Santana was strong in September, and so was rookie Tyler Duffey, but Phil Hughes was supposed to be the ace and never came close. Ricky Nolasco disappeared for four months because of an ankle injury, and Pelfrey returned to his easy-to-hit form, and Tommy Milone was game when healthy, but …

The "but" here is that the Twins screwed up when they took Trevor May out of the rotation on July 1 and put him in the bullpen. The odds would have been much better of maintaining the competence of the rotation with May taking his turn.

As for the bullpen, once All-Star Glen Perkins served up home runs to Alex Rodriguez and John Ryan Murphy in a Target Field meltdown on July 25 … well, mere survival hinged on the pickup of Kevin Jepsen a week later to take over as the closer.

As for the hitting, once All-Star Brian Dozier went careening downhill in the final 2½ months … well, mere survival hinged on rookie Miguel Sano being able to deliver thunder for a while.

Pitching.
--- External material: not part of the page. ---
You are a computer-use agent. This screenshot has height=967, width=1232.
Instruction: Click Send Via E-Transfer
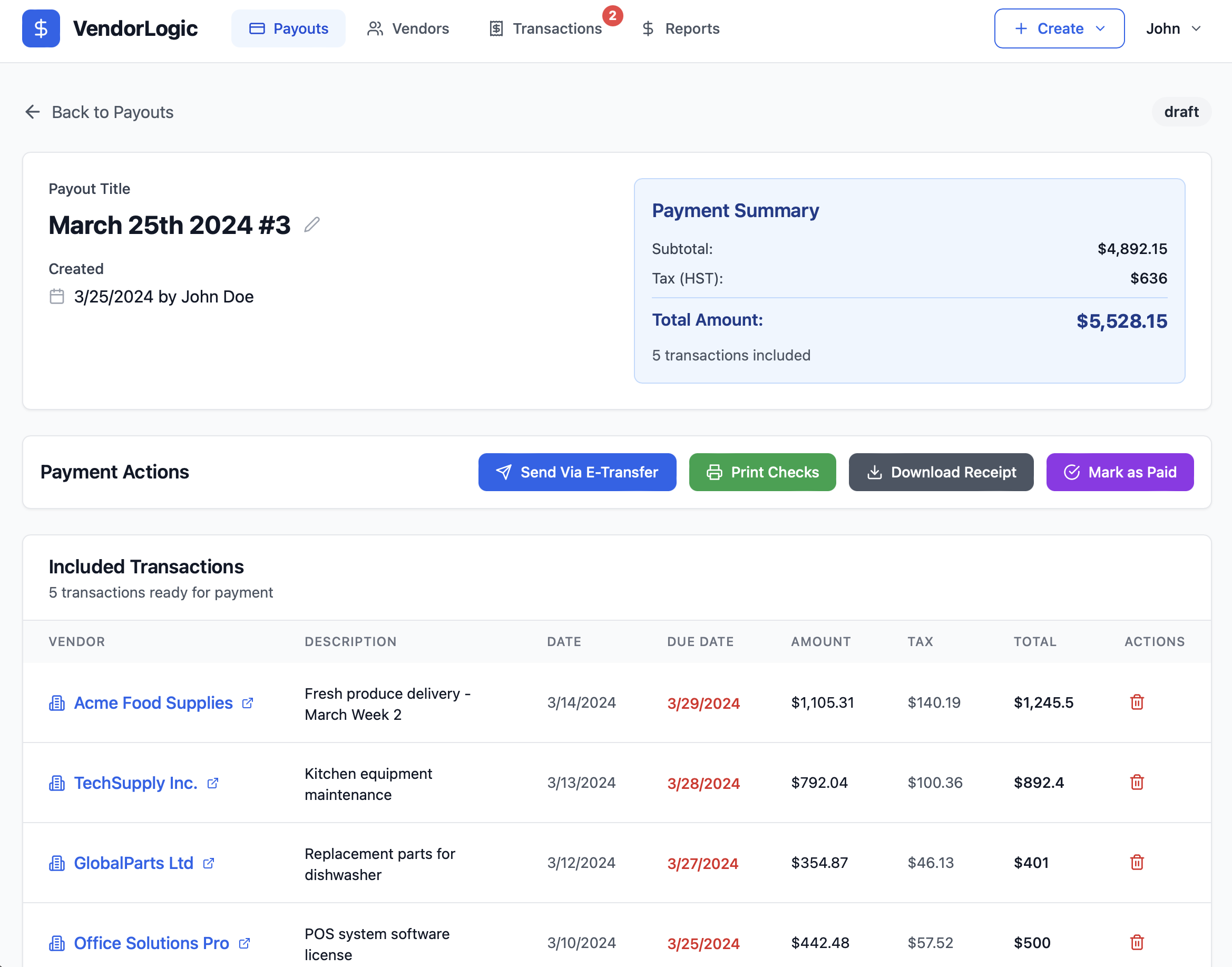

Hitting. Those were the Twins' only issues. The fielding was good.

This was a year when mediocrity ruled the second level of the American League, and that had more to do with the Twins' status as a contender than an indication this was a team waiting to explode into excellence.

The comparison has been made to the 2001 Twins, the team that ended the franchise's eight-season losing streak with an 85-77 record. There was no second wild card at that time, or those Twins would have played the 102-win Oakland A's in the one-game, wild-card shootout.

The 2001 Twins also would have had the choice of starting Brad Radke, Eric Milton or Joe Mays in such a game — options of which Molitor could only dream in the chaotic final weeks of his first season as manager.

Instead, Cleveland won the AL Central and eliminated with 2001 Twins with a 9-1 victory on its home field with a week left in the season.

Saturday, Doug Mientkiewicz, the Twins first baseman then and now their Class AA manager, was asked to recall his quote after watching Cleveland celebrate the division title.

"I said, 'They better enjoy this, because it's the last one they are going to win for a while,' " Mientkiewicz texted. "I was right."

Yes, he was. Cleveland was in a team in decline and the Twins were on the rise.

The new kings of the AL Central are the Royals — World Series entries as a wild-card team last fall, runaway division winners this season.

The Royals are still in their prime. They have power arms, a deep lineup, speed to burn and wonderful fielding.

The Twins will finish with the seventh-best record among 15 AL teams. The candid opinion here is they are closer in talent to the three or four teams behind them than the five making up the AL's playoff field.

For sure, watching the Royals now that they are cranking it up again for the postseason, it's clear the Twins have a large gap to cover to be this division's force.

There is hope for the future for these Twins, but far from the certainty that Dougie Ballgame was able to express late in 2001.